Technical Overview
This document provides a comprehensive architectural overview of the ShareRing ecosystem, covering the multi-layered platform stack from the Trust Layer (ShareLedger blockchain) through smart contracts, cross-chain bridges, and applications. It details the global hybrid infrastructure strategy using multiple cloud providers, the Tendermint BFT consensus mechanism, and both built-in Cosmos SDK modules and custom ShareLedger modules (Electoral, Gentlemint, Swap, DistributionX, Fee). The document also explains the Identity and Privacy Engine, including AI-powered verification workflows, ZK-SNARK integration, and the ShareRing DID method. Additionally, it covers cross-chain interoperability with EVM chains and Hedera, and introduces platform components like the ShareRing App vault and ShareRing LINK workflow system for credential verification.
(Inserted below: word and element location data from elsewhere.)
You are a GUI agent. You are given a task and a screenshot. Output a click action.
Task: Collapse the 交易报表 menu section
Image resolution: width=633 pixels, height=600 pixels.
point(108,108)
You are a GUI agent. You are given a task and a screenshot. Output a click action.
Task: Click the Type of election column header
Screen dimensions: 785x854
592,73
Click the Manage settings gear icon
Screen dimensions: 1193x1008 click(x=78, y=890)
Identity Protocol Specifications
DID and ZKP Specifications/did-method-spec
The SHR DID Method Specification formally defines how decentralized identifiers are created, resolved, updated, and revoked on ShareLedger. Derived from the Ethereum ETHR DID method but adapted for CosmWasm, it uses hex-encoded secp256k1 public keys as identifiers in the format did:shr:<public-key>. The specification details how DID documents are dynamically constructed by querying the CW1056 registry contract and enumerating blockchain events. Key features include zero-cost identity creation (no on-chain transaction required), support for delegate keys and attributes, native versioning through block height queries, and compatibility with W3C DID standards.
DID and ZKP Specifications/cw1056-standard
The CW1056 standard defines the CosmWasm smart contract that serves as the on-chain identity registry for ShareLedger. Derived from Ethereum’s ERC1056, it provides a gas-efficient method for managing keys, delegates, and attributes without bloating on-chain storage.
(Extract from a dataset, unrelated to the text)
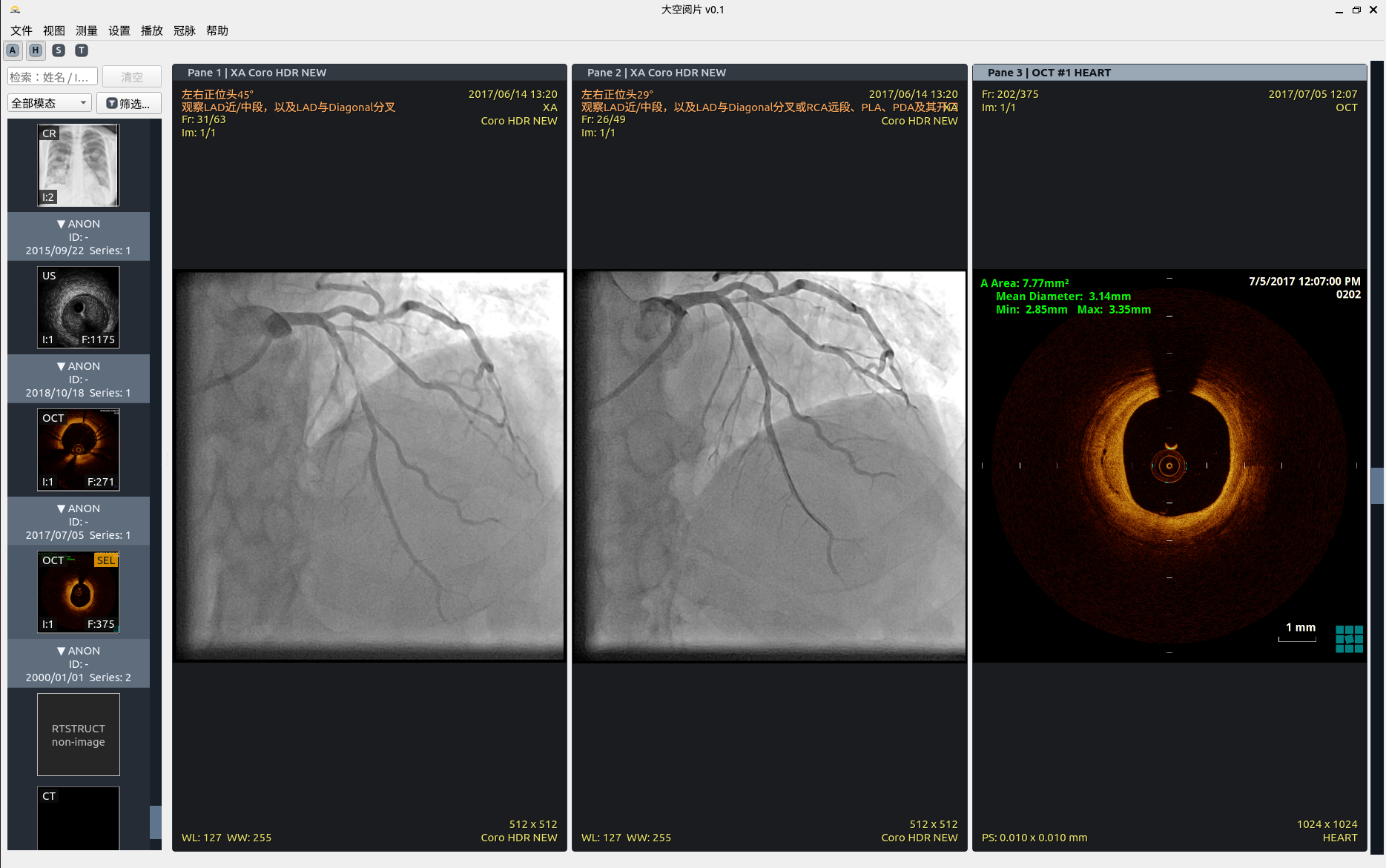Click the T toolbar icon

(x=82, y=50)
The contract supports ownership transfers, delegate management with time-based validity, and arbitrary attribute storage. All modifications emit events (did_owner_changed, did_delegate_changed, did_attribute_changed) that DID resolvers use to reconstruct identity documents. The standard also supports meta-transactions through signed messages, enabling third-party gas funding.
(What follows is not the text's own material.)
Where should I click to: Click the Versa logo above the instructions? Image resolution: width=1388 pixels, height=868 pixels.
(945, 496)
DID and ZKP Specifications/zkvct-spec
The ZkVCT (Zero-Knowledge Verifiable Credential Token) specification describes ShareRing’s privacy-preserving credential system built on zk-SNARKs. It enables users to prove identity claims (such as “I am over 18”) without revealing the underlying personal data. The document covers the complete lifecycle: issuance (where credentials are hashed into Merkle trees and anchored on-chain), proving (where users generate Groth16 proofs locally on their mobile device), and verification (where smart contracts validate proofs against trusted Merkle roots). Technical details include the use of the Poseidon hash function, BN254 elliptic curve, nullifiers for preventing correlation and double-spending, and example Circom circuit code for age verification.
Developer Guides
Me Module Developer Guide
This guide provides everything external developers need to build Me Modules, which are web applications that run inside the ShareRing Me mobile app via an embedded WebView. It covers project setup using Vite and React, the required manifest.json configuration, and optional offline mode with zip bundles for low-connectivity scenarios. The bulk of the document is a complete API reference for the message bridge protocol, documenting all available events across categories: Common (app info, device info, storage), Navigation, Vault (document access and queries), Wallet (account management, transaction signing), NFT, Cryptography (encrypt, decrypt, sign, verify), and mobile wallet passes (Google Wallet and Apple Wallet). The guide includes code examples for the bridge helper, transaction creation using @shareledgerjs/client, and best practices for mobile-first design.